**The data**.
────────────────────────────────────────

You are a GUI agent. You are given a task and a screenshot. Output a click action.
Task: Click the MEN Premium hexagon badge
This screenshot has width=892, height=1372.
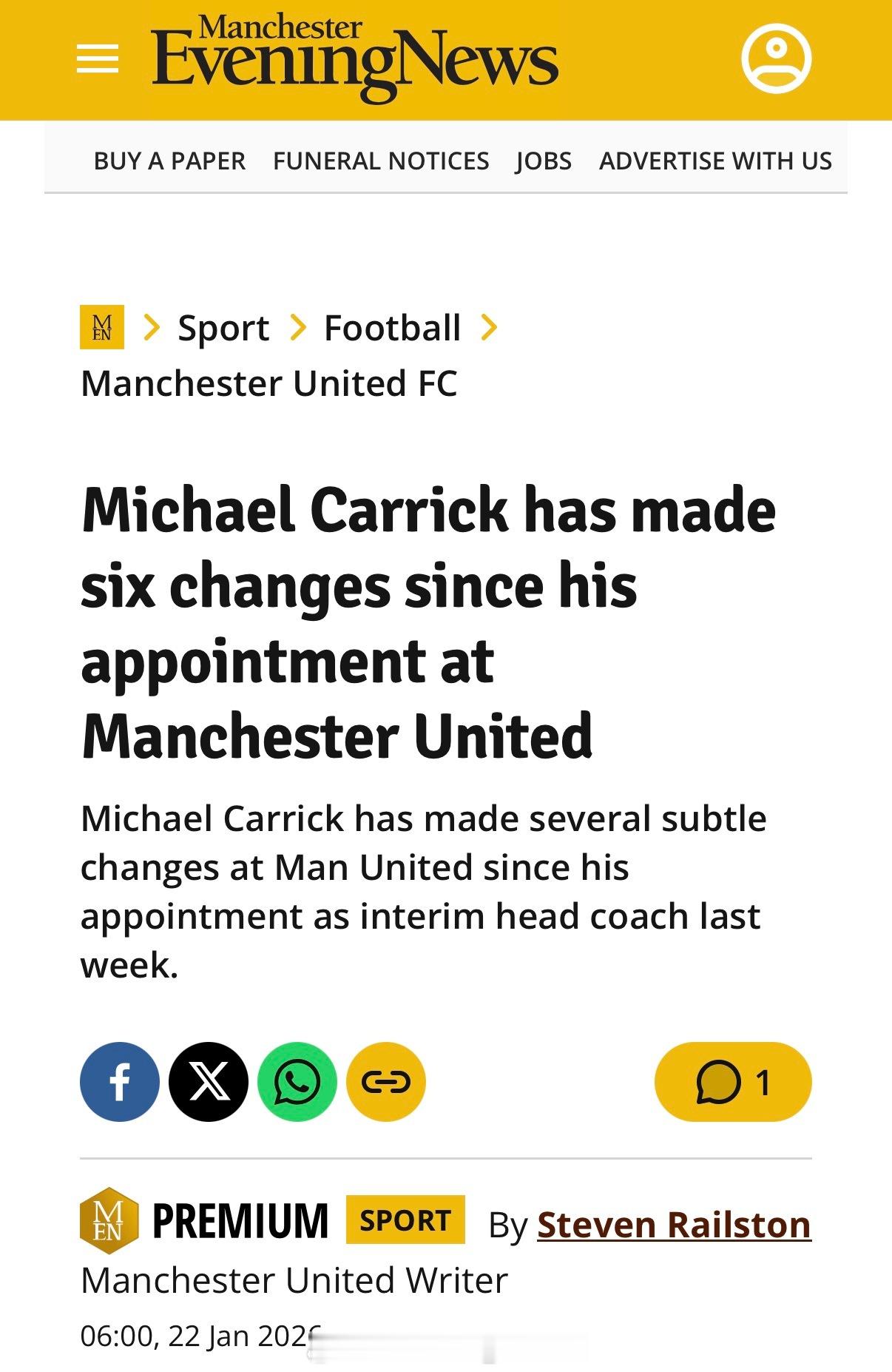[109, 1220]
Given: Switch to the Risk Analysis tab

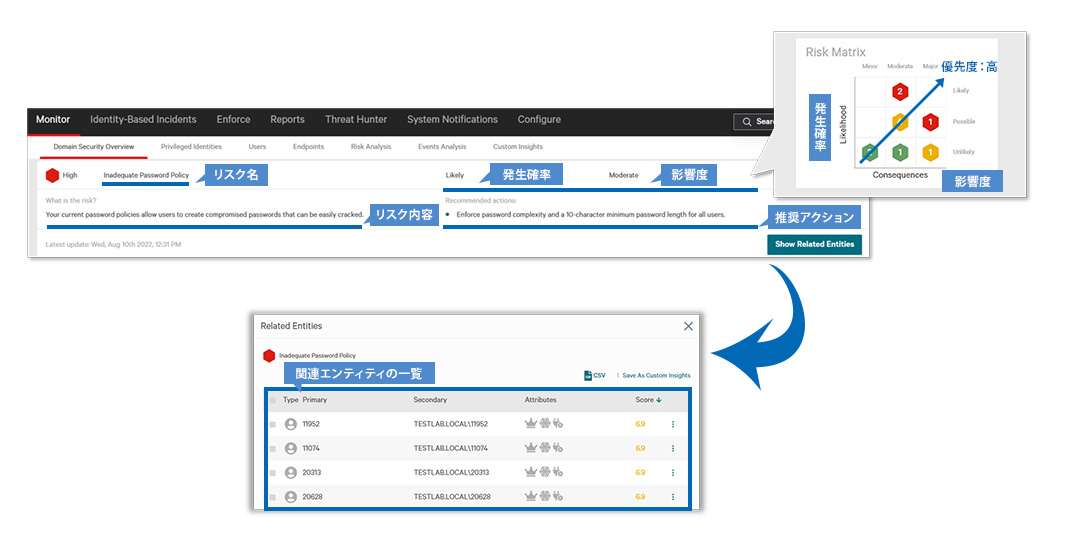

────────────────────────────────────────

**Exercise aim**. Copy out every one of the records above word for word, omitting the pictures.

**Output of the task**.
You are a GUI agent. You are given a task and a screenshot. Output a click action.
Task: Click the MEN Premium hexagon badge
This screenshot has width=892, height=1372.
[109, 1220]
Given: Switch to the Risk Analysis tab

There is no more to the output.